= Görev listesi =
- 1) Yargıtay kararında eğik çizgiyle yazılmış bütün numaraları, ilk geçtikleri sırayla ve her birini bir kez yazın.
- 2) Yargıtay kararında "Mahkemece, davanın kabulüne" sözleriyle başlayan ve "iadesine karar vermiştir." sözleri dahil olmak üzere orada biten kısmı hiç değiştirmeden çıkarın.
- 3) Yargıtay kararını, metnin bittiği yerden devam ettirerek genişletin.

= Çıkarılan metin =
-*-

3. Hukuk Dairesi 2017/846 E. , 2017/9407 K.
"İçtihat Metni"MAHKEMESİ :ASLİYE HUKUK (TÜKETİCİ) MAHKEMESİ
Taraflar arasındaki Tüketici Hakem Heyeti Kararına İtiraz davasının mahkemece yapılan yargılaması sonucunda, davanın kabulüne yönelik olarak verilen hüküm süresi içinde davalı vekili tarafından temyiz edilmiş, mahkemece 11.04.2016 tarihli ek kararla hükmün kesin olduğundan bahisle temyiz talebinin reddine karar verilmiş, davalı vekili tarafından bu defa ek karar ile birlikte asıl hüküm de süresi içinde temyiz edilmekle, temyiz dilekçesinin kabulüne karar verildikten sonra, dosya içerisindeki kağıtlar okunup gereği düşünüldü.
Y A R G I T A Y K A R A R I
Davacı, davalı aboneden tahsil edilen kayıp kaçak bedelinin davalıya iadesine yönelik verilen....’nin 14.01.2013 tarih ve 2011/90 sayılı kararının iptalini istemiştir.
Davalı, davanın reddine karar verilmesini talep etmiştir.
Mahkemece, davanın kabulüne karar verilmiş, hüküm davalı tarafından temyiz edilmiş, mahkemece 11.04.2016 tarihli ek karar ile esas kararın kesin olarak verildiği gerekçesiyle temyiz isteminin reddine karar verilmiş, davalı bu defa asıl hükümle birlikte red kararını temyiz etmiştir.
1-Uyuşmazlık; yerel mahkeme kararının kesin olup olmadığı, varılacak sonuca göre; kayıp-kaçak bedeli tahakkuku uygulamasının mevzuata uygun olup olmadığı noktasında toplanmaktadır.
Davalı tüketici elektrik kullanımına ilişkin faturalarda; kayıp-kaçak bedeli adı altında alınan bedellerin iadesi için Tüketici Sorunları Hakem Heyeti’ne başvurmuştur..... 14.01.2013 tarih ve 2011/90 sayılı kararı ile tüketicinin talebinin kabulü ile tüketiciden haksız yere tahsil edilen toplam 96,66 TL"nin yasal faizi ile birlikte tüketiciye iadesine karar vermiştir.

-*-

= Veri kümesi içeriği =
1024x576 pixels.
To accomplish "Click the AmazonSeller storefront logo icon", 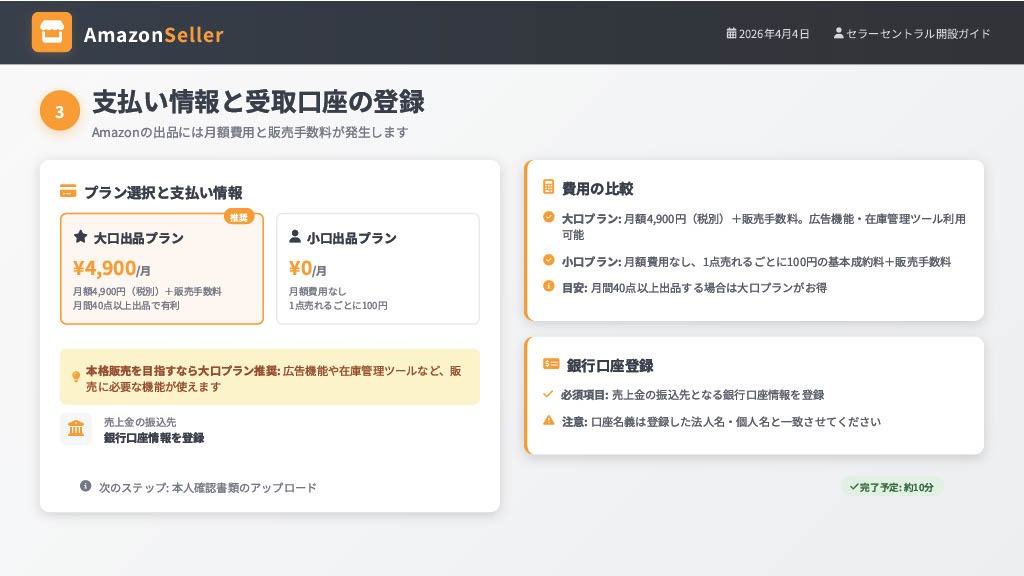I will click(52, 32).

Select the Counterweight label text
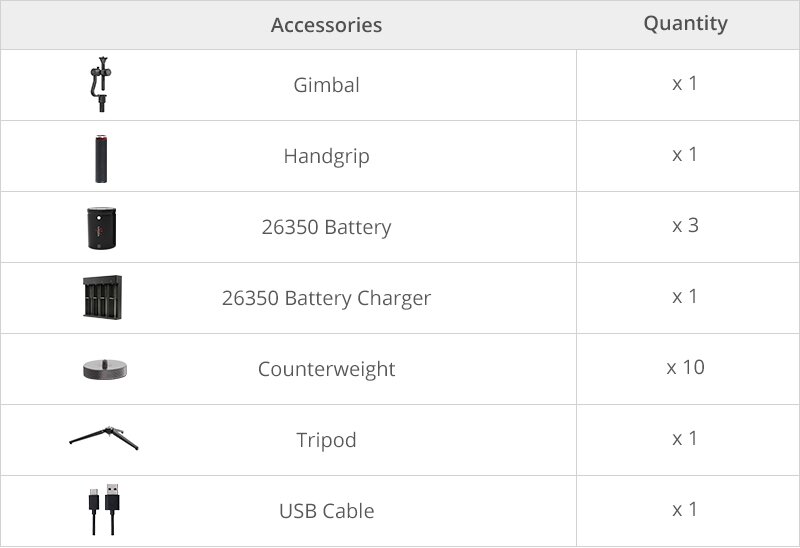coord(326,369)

-*-

= Verilen yanıtlar =
- 1)
2017/846
2017/9407
2011/90

- 2)
Mahkemece, davanın kabulüne karar verilmiş, hüküm davalı tarafından temyiz edilmiş, mahkemece 11.04.2016 tarihli ek karar ile esas kararın kesin olarak verildiği gerekçesiyle temyiz isteminin reddine karar verilmiş, davalı bu defa asıl hükümle birlikte red kararını temyiz etmiştir.
1-Uyuşmazlık; yerel mahkeme kararının kesin olup olmadığı, varılacak sonuca göre; kayıp-kaçak bedeli tahakkuku uygulamasının mevzuata uygun olup olmadığı noktasında toplanmaktadır.
Davalı tüketici elektrik kullanımına ilişkin faturalarda; kayıp-kaçak bedeli adı altında alınan bedellerin iadesi için Tüketici Sorunları Hakem Heyeti’ne başvurmuştur..... 14.01.2013 tarih ve 2011/90 sayılı kararı ile tüketicinin talebinin kabulü ile tüketiciden haksız yere tahsil edilen toplam 96,66 TL"nin yasal faizi ile birlikte tüketiciye iadesine karar vermiştir.

- 3)
Davacı Tüketici Sorunları Hakem Heyeti kararının iptali istemiyle Tüketici Mahkemesine iptal davası açmıştır. Mahkemece; davanın kabulüne ve dava konusu hakem heyeti kararının iptaline karar verilmiştir. Davalı iş bu kararı süresinde temyiz etmiştir. Mahkeme; esas kararın kesin olarak verildiği gerekçesiyle davalı tarafından süresinde yapılan temyiz talebinin reddine karar verilmiş, davalı tarafından verilen bu ek karar da süresinde temyiz edilmiştir. 4077 sayılı Tüketicinin Korunması Hakkındaki Kanunun yürürlükte olduğu dönemde tüketici lehine verilen tüketici hakem heyeti kararına yapılan itiraza ilişkin eldeki davada verilen kararın temyizinin mümkün olup olmadığı, bir başka ifadeyle esas kararın kesin olup olmadığı tartışılmalıdır.
1086 sayılı Hukuk Usulü Muhakemeleri Kanunu’nun 427/2. maddesinde, miktar veya değeri belirli bir tutarın altında kalan taşınır mal ve alacak davalarına ilişkin nihai kararların kesin olduğu, dolayısıyla temyizinin olanaklı bulunmadığı hükme bağlanmıştır. Yasa koyucu bu hükümle açık bir biçimde, bir kararın temyiz kabiliyetini haiz bulunup bulunmadığını belirlerken, davanın miktar veya değeri yanında temel ölçü olarak davanın türünü de esas almıştır. Davada, davacının abonelerinden almakta olduğu kayıp-kaçak bedelinin iadesine dair Tüketici Sorunları Hakem Heyetince verilen kararın iptali istemiyle davalının yarattığı çekişmenin giderilmesi talep edilmiştir.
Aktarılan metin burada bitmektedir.